No sé si Roglic ha leído mucho a Epicteto, a Marco Aurelio, o al mismísimo José Carlos Ruíz, pero su carrera, al menos desde la Planche des Belles Filles, es un tratado de estoicismo. Como si tras aquella bofetada hubiese encontrado la serenidad que le permite asumir golpes y reflotar en cada Vuelta. Consciente de que hay cosas más grandes que él, llámense Pogacar, llámense lesiones, llámense caídas. De que las hostias y los bajones son parte del juego. Y de que por mucho que las expectativas, el entorno, los datos y los expertos le susurraron que podía ser más grande, él puede sentirse realizado con lo que es.
Lo que hace a Roglic un modelo es su capacidad para lidiar con una imperfección que se parece a la nuestra. Porque todos tenemos nuestra propia colección de logros y golpetazos, de llegar tarde a algunos sitios y nunca aparecer por otros donde se nos esperaba, de decepciones y enormes alegrías. De cosas como Pogacar que son superiores a nosotros mismos y ante las que no podemos hacer nada. De pérdidas que nos marcan más que cualquier victoria.

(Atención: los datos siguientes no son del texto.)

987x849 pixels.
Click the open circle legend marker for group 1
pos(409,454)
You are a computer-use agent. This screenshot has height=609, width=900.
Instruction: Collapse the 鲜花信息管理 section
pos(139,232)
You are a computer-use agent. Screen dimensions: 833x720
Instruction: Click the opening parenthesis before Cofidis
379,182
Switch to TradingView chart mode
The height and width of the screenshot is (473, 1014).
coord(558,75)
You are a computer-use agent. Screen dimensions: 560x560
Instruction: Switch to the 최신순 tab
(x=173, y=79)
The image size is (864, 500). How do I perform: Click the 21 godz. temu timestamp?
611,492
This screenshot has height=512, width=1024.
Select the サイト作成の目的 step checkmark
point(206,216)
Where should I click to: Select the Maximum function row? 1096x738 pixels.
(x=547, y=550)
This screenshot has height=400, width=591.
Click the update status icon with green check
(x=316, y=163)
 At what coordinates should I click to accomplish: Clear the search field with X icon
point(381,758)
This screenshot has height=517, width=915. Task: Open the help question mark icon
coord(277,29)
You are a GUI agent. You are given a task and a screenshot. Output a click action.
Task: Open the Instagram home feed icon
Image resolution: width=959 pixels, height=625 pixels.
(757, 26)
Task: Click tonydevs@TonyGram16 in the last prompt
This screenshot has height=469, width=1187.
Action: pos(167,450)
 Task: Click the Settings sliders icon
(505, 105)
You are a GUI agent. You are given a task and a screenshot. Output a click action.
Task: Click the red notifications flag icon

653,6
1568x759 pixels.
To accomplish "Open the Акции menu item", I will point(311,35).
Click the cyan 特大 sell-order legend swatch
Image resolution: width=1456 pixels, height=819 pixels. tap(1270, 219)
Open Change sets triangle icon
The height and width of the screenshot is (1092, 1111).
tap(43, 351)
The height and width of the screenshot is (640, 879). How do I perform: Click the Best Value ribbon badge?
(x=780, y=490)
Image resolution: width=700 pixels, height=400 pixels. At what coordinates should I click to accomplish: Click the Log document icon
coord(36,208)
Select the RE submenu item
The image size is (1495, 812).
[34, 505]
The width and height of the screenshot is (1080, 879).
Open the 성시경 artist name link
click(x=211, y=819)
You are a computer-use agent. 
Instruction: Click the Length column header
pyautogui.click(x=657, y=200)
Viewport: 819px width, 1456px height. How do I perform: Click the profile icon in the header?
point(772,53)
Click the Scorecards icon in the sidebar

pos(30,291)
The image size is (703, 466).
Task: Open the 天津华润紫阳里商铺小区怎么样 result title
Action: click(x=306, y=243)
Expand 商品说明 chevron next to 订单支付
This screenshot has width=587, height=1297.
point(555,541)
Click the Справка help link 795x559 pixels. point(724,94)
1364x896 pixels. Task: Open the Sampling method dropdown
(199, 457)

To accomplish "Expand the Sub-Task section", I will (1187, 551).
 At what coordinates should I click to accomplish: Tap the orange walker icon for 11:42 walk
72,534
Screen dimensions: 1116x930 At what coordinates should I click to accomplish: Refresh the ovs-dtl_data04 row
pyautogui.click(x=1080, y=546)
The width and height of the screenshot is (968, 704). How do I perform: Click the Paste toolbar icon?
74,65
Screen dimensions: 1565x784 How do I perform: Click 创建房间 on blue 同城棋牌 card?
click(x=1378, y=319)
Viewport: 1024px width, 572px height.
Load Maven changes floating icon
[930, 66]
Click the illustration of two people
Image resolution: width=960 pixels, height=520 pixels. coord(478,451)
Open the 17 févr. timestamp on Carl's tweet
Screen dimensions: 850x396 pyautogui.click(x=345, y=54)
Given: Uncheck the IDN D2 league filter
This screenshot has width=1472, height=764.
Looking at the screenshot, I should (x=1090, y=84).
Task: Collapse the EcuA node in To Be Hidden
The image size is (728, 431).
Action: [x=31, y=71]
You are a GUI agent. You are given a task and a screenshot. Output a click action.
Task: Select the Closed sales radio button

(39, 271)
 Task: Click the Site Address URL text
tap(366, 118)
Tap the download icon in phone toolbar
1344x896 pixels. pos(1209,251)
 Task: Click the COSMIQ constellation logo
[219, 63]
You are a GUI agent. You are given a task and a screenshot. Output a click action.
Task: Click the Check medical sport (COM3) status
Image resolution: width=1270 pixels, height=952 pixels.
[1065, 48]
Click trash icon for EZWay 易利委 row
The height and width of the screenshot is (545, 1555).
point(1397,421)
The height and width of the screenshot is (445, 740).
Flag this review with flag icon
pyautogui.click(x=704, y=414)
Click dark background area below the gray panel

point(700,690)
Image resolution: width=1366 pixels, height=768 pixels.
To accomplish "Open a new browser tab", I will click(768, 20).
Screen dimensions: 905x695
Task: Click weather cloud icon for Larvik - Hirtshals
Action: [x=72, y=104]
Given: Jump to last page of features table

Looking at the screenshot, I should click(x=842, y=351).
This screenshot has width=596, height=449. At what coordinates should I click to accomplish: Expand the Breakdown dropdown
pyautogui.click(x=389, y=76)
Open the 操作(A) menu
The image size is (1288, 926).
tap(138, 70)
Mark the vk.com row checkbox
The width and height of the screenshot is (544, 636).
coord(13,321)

Roglic es un referente por aceptar que no ha sido lo mejor pero que tampoco ha estado mal; por recortar las jugarretas de la vida con esa cintura, con esa elegancia, con esa serenidad. Por mostrarnos que si este año tampoco ganamos nuestro particular y maldito Tour de Francia, qué coño, siempre habrá una Vuelta a la que volver para curarnos las heridas.